:: WHAT YOU ARE ASKED TO DO ::
Look through the listing below for the string "computer". Show each line where it occurs.
-------
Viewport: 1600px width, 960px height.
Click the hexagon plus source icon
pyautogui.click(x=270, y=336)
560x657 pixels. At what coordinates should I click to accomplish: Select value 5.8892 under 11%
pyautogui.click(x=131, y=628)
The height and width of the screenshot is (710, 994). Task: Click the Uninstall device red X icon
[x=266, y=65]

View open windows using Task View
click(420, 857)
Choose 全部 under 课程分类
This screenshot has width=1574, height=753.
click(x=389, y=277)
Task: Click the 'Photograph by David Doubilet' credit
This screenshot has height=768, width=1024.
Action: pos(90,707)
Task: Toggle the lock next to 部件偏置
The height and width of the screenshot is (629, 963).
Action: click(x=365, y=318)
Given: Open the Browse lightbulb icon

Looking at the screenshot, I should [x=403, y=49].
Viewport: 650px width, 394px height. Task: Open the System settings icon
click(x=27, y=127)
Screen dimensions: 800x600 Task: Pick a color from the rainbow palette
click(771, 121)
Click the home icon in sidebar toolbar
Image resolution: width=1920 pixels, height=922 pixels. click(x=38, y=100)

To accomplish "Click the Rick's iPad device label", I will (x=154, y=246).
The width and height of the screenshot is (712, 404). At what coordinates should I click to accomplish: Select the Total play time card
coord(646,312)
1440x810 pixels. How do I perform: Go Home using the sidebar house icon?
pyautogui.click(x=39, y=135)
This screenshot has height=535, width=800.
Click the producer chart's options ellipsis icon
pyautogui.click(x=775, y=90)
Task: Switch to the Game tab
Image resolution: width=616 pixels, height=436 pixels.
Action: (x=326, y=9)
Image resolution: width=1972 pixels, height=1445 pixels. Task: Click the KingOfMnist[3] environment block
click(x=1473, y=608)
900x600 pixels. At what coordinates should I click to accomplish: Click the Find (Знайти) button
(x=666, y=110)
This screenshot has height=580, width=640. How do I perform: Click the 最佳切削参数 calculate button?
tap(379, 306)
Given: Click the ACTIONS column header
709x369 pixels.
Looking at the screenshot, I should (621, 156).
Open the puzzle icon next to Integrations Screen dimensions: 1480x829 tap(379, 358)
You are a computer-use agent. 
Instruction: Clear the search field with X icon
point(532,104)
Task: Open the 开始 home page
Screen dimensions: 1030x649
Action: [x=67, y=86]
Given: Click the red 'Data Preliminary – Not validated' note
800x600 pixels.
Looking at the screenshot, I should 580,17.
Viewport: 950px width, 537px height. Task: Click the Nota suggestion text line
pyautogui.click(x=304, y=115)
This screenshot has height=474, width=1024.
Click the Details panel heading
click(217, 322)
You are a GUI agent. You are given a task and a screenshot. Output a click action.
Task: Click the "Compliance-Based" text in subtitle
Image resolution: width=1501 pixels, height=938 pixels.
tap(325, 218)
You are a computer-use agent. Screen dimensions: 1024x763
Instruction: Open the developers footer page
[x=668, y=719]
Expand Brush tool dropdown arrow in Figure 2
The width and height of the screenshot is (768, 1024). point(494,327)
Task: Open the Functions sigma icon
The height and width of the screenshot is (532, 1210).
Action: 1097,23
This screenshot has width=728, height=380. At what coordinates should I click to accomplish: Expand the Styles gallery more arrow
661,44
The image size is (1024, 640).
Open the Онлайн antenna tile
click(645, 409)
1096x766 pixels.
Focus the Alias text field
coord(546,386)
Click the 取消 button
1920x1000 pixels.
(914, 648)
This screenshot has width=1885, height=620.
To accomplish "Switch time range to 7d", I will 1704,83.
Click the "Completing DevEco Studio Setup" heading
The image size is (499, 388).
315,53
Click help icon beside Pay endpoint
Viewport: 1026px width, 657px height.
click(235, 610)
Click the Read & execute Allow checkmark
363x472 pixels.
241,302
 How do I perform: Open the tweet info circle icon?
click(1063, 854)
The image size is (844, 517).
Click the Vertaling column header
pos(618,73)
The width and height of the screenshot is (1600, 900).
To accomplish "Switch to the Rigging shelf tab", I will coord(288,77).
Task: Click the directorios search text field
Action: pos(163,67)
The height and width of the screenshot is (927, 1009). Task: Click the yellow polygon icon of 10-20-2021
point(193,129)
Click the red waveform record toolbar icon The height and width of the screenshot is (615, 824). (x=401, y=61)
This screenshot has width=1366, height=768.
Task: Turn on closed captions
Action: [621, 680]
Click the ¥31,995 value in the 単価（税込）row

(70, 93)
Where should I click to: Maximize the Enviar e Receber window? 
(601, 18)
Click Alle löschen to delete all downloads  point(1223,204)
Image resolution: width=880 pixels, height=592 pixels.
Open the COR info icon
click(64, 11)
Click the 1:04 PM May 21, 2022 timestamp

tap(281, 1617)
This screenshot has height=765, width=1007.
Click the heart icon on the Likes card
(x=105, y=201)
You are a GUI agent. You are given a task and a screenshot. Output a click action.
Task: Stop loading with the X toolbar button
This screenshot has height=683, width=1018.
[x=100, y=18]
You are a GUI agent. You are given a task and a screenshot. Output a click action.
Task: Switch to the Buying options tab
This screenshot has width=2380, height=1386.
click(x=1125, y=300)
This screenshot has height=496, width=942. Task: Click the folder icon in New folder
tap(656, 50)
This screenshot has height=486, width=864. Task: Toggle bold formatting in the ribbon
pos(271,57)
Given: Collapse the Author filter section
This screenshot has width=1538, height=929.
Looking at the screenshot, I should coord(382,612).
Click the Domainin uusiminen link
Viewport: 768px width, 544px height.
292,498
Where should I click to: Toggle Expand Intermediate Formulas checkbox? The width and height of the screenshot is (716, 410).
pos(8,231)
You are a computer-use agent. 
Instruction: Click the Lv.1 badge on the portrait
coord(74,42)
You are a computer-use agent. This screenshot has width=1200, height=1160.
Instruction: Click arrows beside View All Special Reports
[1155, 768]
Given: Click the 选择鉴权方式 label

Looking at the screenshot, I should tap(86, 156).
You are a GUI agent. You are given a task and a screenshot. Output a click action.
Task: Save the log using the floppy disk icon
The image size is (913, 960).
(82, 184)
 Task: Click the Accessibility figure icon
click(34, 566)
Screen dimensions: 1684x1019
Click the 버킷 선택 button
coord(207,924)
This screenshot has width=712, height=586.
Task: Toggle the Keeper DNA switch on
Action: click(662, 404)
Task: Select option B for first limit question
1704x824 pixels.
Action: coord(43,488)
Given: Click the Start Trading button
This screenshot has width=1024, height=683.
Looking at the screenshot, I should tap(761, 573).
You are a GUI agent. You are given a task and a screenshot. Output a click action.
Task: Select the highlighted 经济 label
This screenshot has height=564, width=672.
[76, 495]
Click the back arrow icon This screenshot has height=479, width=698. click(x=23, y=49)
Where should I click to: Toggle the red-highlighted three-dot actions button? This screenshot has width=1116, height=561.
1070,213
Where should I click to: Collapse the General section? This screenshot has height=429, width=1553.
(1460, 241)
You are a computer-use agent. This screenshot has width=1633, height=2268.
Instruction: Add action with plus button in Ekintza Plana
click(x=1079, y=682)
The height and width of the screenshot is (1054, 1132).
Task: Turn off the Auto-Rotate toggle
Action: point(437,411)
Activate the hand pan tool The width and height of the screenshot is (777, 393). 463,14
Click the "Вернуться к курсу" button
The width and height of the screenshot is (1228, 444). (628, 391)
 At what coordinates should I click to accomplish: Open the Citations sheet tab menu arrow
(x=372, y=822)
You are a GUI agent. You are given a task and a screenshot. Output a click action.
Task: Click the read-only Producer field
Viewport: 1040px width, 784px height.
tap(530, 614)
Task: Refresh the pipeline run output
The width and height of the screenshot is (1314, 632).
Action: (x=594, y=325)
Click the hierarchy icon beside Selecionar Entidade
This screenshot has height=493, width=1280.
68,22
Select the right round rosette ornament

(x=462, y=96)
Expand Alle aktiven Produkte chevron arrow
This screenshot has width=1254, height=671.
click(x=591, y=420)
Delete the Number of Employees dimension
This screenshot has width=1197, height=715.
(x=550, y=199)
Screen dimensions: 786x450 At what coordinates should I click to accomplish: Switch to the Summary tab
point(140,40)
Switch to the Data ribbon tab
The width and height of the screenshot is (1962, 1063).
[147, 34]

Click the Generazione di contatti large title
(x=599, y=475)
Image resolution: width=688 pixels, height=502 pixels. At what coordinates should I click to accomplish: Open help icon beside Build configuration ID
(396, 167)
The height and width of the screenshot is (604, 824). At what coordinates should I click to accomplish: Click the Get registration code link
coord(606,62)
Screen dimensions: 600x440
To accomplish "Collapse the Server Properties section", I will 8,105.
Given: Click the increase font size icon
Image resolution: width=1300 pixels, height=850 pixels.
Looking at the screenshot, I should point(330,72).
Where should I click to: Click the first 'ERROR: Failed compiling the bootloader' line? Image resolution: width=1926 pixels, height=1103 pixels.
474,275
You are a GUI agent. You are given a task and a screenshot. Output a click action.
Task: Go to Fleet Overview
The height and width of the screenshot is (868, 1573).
-------
:: OUTPUT OF THE TASK ::
You are a computer-use agent. 
You are a computer-use agent. Screen dimensions: 1024x763
You are a computer-use agent. 
You are a computer-use agent. This screenshot has width=1200, height=1160.
You are a computer-use agent. This screenshot has width=1633, height=2268.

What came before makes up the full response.